17. Mai: Patientenveranstaltung Künstliches Kniegelenk - rechtzeitig handeln

Bonn, 09. Mai 2018

Wenn Patienten erfahren, dass ein „künstliches Kniegelenk“ notwendig ist, erschrecken die meisten. „Dabei zählt die Möglichkeit, schmerzhafte oder verschlissene Gelenkflächen zu ersetzen, zu den bemerkenswertesten Fortschritten der Medizin“, weiß Dr. Christian Paul, Chefarzt der Orthopädie und Unfallchirurgie des Bonner Johanniter Waldkrankenhauses.

Hervorragende Ergebnisse

Dank der technischen Weiterentwicklungen und umfangreicher operativer Erfahrungen zeigen sich nach solchen Operationen in aller Regel hervorragende Ergebnisse.

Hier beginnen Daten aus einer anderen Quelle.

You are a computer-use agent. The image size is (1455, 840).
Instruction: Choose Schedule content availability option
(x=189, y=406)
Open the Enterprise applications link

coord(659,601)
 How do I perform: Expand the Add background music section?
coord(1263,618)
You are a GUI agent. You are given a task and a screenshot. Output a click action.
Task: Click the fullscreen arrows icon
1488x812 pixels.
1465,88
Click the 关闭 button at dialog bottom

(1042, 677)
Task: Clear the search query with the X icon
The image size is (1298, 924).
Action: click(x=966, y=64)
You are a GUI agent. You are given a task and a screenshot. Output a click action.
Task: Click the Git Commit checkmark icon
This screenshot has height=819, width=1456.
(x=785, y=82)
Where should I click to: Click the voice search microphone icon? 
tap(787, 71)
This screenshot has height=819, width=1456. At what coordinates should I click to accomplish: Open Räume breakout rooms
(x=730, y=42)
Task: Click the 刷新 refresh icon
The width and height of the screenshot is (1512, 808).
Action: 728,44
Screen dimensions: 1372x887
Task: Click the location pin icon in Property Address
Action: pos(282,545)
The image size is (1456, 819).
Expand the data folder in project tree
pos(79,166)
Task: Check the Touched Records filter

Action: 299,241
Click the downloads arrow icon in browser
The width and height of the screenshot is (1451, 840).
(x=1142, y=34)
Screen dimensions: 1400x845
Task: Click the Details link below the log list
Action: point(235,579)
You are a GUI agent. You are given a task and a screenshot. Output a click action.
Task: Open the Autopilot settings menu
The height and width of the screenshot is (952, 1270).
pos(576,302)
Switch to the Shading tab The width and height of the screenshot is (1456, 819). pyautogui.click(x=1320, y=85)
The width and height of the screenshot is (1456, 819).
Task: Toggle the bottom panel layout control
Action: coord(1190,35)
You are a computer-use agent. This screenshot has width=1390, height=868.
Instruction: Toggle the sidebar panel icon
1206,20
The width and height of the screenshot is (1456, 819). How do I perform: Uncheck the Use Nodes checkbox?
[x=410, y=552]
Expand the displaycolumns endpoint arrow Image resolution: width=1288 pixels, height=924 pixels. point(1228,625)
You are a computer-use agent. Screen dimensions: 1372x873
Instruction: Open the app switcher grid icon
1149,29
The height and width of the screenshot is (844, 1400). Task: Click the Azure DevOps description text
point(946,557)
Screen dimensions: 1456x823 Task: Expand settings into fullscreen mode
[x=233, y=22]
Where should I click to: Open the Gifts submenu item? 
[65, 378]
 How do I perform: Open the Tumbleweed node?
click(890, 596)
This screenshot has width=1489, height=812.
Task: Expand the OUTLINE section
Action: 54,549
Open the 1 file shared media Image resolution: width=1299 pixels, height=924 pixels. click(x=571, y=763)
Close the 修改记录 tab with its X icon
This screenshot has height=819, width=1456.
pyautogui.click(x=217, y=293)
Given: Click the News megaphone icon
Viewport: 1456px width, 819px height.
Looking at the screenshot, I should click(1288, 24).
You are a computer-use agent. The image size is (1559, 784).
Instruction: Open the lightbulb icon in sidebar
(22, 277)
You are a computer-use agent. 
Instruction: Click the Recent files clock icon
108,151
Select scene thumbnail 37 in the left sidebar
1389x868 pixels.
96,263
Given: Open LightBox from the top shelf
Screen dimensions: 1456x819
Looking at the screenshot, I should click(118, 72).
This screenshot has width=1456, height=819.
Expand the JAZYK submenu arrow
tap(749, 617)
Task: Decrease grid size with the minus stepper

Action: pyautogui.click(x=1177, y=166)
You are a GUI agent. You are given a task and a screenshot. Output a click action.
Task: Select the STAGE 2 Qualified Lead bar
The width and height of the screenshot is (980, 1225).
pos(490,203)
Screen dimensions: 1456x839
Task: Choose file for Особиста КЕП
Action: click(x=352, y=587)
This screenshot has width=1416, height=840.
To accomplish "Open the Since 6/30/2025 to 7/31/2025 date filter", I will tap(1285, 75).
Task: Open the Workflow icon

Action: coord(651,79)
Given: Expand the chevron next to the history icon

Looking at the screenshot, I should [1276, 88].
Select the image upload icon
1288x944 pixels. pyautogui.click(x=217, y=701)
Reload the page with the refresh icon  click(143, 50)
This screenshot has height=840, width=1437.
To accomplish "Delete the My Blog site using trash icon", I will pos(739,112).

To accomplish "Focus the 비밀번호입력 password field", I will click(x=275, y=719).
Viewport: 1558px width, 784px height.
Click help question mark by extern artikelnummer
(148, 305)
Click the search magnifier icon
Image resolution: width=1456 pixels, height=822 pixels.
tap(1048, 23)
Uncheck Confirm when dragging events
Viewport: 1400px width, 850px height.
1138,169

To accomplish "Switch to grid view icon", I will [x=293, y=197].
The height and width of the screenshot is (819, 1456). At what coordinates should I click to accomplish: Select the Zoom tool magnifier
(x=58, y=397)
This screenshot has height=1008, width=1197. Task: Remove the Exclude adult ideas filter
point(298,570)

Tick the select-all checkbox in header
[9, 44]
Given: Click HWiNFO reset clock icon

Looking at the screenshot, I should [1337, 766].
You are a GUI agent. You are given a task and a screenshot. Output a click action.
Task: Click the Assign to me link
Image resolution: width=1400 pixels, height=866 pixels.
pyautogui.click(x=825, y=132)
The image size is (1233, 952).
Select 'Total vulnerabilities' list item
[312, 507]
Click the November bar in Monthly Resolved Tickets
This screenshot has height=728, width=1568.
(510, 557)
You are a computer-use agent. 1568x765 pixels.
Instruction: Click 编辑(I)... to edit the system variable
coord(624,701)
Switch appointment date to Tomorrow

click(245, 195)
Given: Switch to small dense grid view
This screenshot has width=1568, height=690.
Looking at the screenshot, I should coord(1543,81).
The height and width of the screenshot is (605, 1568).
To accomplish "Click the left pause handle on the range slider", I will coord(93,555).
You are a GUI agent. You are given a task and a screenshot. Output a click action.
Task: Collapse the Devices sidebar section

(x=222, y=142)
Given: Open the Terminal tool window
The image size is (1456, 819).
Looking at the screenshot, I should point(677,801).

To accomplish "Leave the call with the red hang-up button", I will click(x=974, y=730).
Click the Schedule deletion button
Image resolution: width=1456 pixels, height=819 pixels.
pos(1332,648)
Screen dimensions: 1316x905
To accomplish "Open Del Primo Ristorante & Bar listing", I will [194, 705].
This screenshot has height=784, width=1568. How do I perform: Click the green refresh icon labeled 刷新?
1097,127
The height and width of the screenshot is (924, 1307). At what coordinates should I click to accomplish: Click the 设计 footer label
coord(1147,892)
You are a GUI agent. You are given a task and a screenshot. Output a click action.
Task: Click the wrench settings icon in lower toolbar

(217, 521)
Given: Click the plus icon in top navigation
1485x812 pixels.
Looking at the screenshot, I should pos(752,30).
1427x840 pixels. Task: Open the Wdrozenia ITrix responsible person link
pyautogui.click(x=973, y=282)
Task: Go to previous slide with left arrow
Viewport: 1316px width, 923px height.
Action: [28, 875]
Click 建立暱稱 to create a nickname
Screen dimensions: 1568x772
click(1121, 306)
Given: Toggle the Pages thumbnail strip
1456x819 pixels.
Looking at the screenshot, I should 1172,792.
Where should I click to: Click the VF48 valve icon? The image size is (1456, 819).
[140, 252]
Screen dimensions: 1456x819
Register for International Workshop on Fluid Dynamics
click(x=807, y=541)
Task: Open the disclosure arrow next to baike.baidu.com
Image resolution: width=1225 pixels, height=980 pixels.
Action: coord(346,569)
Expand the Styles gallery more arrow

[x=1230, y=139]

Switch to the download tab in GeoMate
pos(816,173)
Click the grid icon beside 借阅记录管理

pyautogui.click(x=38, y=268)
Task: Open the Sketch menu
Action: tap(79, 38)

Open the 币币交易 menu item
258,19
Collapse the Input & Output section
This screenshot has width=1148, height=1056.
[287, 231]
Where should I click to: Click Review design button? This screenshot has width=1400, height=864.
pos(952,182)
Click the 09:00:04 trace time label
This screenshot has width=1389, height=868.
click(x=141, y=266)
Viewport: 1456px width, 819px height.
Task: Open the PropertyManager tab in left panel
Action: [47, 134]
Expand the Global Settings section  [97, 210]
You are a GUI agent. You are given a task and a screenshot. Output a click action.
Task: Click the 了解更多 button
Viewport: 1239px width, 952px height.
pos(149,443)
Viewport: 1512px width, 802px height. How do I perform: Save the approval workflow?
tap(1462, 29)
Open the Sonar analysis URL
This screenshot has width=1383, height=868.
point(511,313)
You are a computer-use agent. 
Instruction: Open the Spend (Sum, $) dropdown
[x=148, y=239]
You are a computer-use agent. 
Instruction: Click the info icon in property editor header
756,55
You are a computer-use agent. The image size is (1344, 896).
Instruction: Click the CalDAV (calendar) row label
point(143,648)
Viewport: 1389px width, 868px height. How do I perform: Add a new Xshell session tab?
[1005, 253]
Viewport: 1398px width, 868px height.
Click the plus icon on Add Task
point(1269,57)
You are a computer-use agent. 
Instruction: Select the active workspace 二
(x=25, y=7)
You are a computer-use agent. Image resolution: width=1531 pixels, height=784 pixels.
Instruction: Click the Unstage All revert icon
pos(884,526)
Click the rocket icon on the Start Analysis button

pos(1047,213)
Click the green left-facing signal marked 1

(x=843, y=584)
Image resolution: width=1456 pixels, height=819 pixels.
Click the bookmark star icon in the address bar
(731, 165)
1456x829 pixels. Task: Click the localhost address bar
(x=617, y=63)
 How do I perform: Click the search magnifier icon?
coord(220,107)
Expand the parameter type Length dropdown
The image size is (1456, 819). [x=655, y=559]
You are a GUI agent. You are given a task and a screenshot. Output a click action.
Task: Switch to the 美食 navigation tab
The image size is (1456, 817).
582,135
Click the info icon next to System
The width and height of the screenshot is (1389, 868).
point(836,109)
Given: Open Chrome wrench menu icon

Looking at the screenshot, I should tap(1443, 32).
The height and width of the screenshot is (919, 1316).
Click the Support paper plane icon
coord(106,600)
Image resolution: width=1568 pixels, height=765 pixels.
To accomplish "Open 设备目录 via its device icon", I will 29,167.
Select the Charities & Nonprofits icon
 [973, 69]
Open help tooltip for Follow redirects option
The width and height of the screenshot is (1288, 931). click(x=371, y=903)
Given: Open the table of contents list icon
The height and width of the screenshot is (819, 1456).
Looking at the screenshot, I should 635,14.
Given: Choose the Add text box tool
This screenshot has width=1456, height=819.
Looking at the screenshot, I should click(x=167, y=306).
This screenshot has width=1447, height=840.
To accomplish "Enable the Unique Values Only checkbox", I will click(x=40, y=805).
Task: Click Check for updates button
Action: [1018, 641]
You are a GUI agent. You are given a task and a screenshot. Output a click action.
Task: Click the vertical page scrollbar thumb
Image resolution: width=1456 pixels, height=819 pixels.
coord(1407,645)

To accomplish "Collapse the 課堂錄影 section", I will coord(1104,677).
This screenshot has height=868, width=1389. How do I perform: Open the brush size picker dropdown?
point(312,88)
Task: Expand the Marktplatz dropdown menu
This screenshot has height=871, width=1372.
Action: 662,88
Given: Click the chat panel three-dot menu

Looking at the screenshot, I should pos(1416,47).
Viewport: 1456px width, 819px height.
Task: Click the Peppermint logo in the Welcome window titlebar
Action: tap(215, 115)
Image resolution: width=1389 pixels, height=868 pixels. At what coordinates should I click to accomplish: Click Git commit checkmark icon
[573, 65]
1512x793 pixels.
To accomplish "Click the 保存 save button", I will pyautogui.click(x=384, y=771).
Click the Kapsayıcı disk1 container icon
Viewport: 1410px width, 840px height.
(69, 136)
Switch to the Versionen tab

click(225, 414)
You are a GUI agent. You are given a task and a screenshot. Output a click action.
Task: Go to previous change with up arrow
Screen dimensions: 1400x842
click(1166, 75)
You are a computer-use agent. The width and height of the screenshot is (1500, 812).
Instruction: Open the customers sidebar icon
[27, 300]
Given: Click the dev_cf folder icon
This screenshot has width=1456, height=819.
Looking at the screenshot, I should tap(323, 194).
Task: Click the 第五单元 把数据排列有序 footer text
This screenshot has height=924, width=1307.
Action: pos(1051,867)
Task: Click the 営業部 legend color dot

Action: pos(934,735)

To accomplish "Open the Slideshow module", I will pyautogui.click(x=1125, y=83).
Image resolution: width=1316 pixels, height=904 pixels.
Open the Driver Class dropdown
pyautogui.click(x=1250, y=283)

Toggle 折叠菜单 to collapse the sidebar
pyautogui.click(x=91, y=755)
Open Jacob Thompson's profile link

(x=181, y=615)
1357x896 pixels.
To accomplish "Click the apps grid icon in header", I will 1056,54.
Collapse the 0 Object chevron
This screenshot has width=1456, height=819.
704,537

In den meisten Fällen ist das Kniegelenk wieder dauerhaft schmerzfrei und gut belastbar. „Ein künstliches Kniegelenk ist immer dann sinnvoll, wenn trotz konservativer Behandlung des Kniegelenkverschleißes mit Medikamenten, Krankengymnastik und Injektionen die Lebensqualität des Betroffenen durch zunehmende Schmerzen dauerhaft beeinträchtigt ist“, so Dr. Paul. Alleine in Deutschland werden solche Eingriffe mehr als 150.000 Mal im Jahr durchgeführt. Damit gehört der künstliche Kniegelenkersatz deutschlandweit zu den am häufigsten durchgeführten orthopädischen Eingriffen.

Das Wann ist wichtig

„Wann ein künstliches Kniegelenk eingesetzt wird, muss immer auf das Genaueste abgewogen werden“, so Dr. Paul. Auf jeden Fall könne durch einen künstlichen Gelenkersatz die Lebensqualität und Bewegungsfähigkeit des betroffenen Patienten stark verbessert werden. Dennoch, die Haltbarkeit eines solchen Gelenkes ist zeitlich begrenzt. Daher ist es wichtig das Alter und den Aktivitätsanspruch des Patienten bei der Entscheidung über einen Eingriff mit zu berücksichtigen. Die erwartbare Haltbarkeit eines künstlichen Kniegelenks liegt inzwischen bei 20 Jahren. Ist das künstliche Gelenk dann verschlissen, ist ein Prothesenwechsel meistens ohne hohes Risiko möglich. „Auf jeden Fall ist es sinnvoller, ein betroffenes Kniegelenk rechtzeitig mit einem Oberflächenersatz versorgen zu lassen. Wird mit der Operation zu lange gewartet, so dass der Verschleiß zu weit fortschreitet, ist eine komplexere achsgeführte und damit weniger belastbarere Prothese notwendig“, sagt Dr. Paul.

Informationstag

Am Donnerstag, dem 17.Mai, veranstaltet das Endoprothesenzentrum des Johanniter Waldkrankenhauses seinen nächsten Informationstag zu dem Thema „künstliches Kniegelenk“. Dazu wird ein Überblick zur Notwendigkeit, Operationsvorbereitung, Anästhesie und Schmerztherapie, minimal invasive OP Techniken, moderne Implantate, Rehabilitation und Haltbarkeit von Kunstgelenken vermittelt. Im Anschluss an die Vorträge stellen sich Chefarzt Dr. Christian Paul und sein Team den Fragen der Besucher. Die Veranstaltung findet um 17 Uhr im Hotel Dahl, Heideweg 17, 53343 Wachtberg-Niederbachem statt. Die Veranstaltung ist kostenlos für die Teilnehmer.